Vorteile für Marken mit ökologischem Fußabdruck

Der ökologische Fußabdruck von Marken hat sich schnell zu einer Quelle von Wettbewerbsvorteilen entwickelt. Die Verfolgung des Rohstoffverbrauchs, der Abfall- und Wasserwirtschaft sowie der ordnungsgemäße Einsatz von Chemikalien sind Teil der Markengeschichte. Schnelle Modezyklen und steigende Branding-Ausgaben führen dazu, dass Modehäuser zunehmend nachhaltigere Wege finden, ihre Marken zu differenzieren. Wenn Produkte eines Modelabels gefälscht werden, werden die Reputationen beschädigt, die auf Handwerk, Herkunft und Qualität basieren.

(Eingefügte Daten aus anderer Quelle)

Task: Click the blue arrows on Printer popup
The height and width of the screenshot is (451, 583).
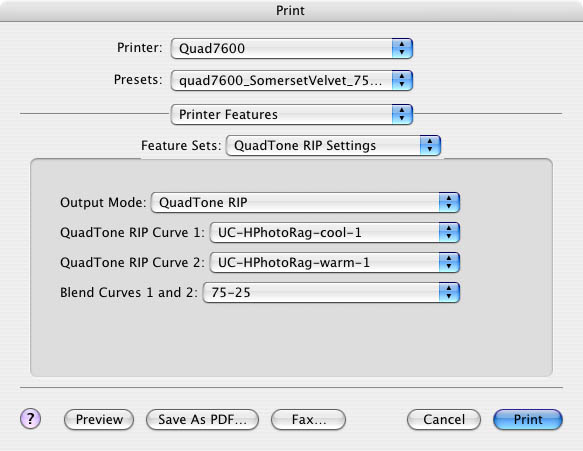Action: click(402, 48)
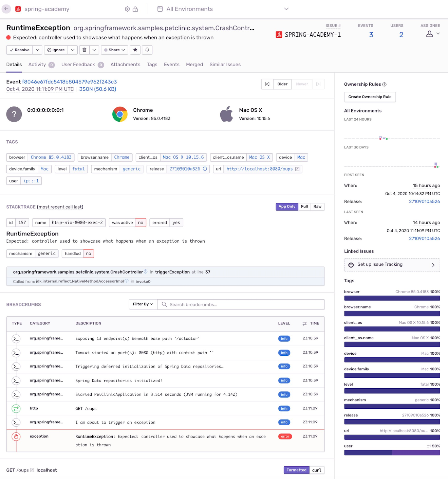Image resolution: width=448 pixels, height=479 pixels.
Task: Open project settings gear icon
Action: click(127, 9)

In einem offenen Brief an das Modemagazin „Women Wear Daily“ schrieb der Designer Giorgio Armani: „Der Niedergang des Modesystems, wie wir es kennen, begann, als das Luxussegment die Maniermethoden von Fast Fashion übernahm und dessen endlosen Lieferzyklus nachahmte, in der Hoffnung, mehr zu verkaufen. Dabei wurde vergessen, dass Luxus Zeit braucht. Luxus kann und darf nicht schnell sein. Diese Krise ist eine Gelegenheit, zu verlangsamen und sich neu auszurichten sowie eine Gelegenheit, der Authentizität wieder stärker Bedeutung zu geben.“ Die Sicherheit und Anonymität von Blockchain können dazu beitragen, genau diese Authentizität zu stärken.